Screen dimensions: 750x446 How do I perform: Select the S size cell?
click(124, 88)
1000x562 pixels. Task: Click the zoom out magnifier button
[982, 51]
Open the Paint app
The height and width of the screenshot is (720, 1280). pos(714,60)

※ ※ ※

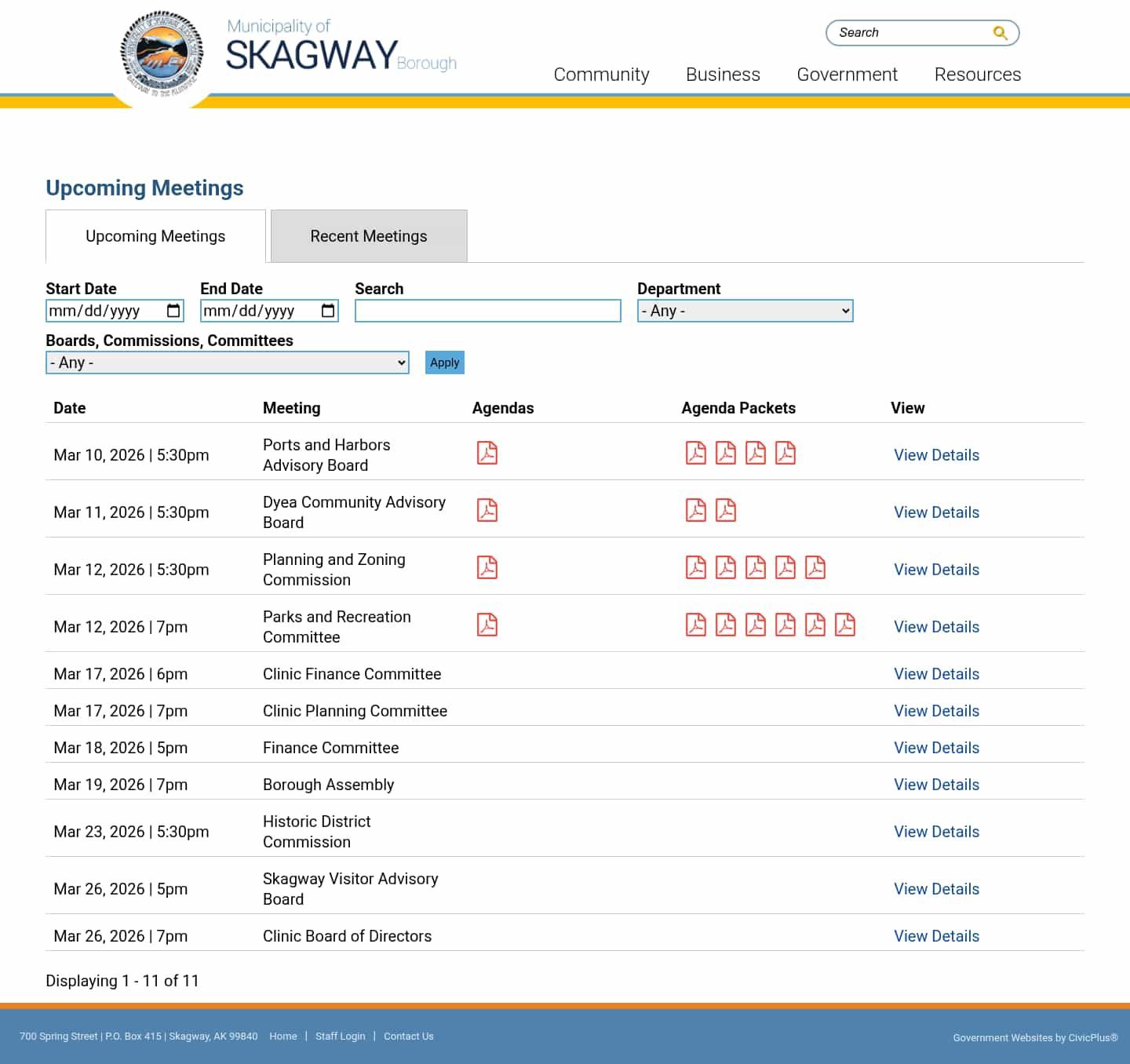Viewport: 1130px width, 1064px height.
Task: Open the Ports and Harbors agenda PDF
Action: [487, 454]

※ ※ ※

- _练习要求_
从包含“Screen dimensions: 750x446”的那一行开始，到包含“The height and”的那一行结束，两头都算，把上面这几行数据转成一个 JSON 字符串列表，每行一个字符串，空行不要。

- _参考答案_
[
  "Screen dimensions: 750x446 How do I perform: Select the S size cell?",
  "click(124, 88)",
  "1000x562 pixels. Task: Click the zoom out magnifier button",
  "[982, 51]",
  "Open the Paint app",
  "The height and width of the screenshot is (720, 1280). pos(714,60)"
]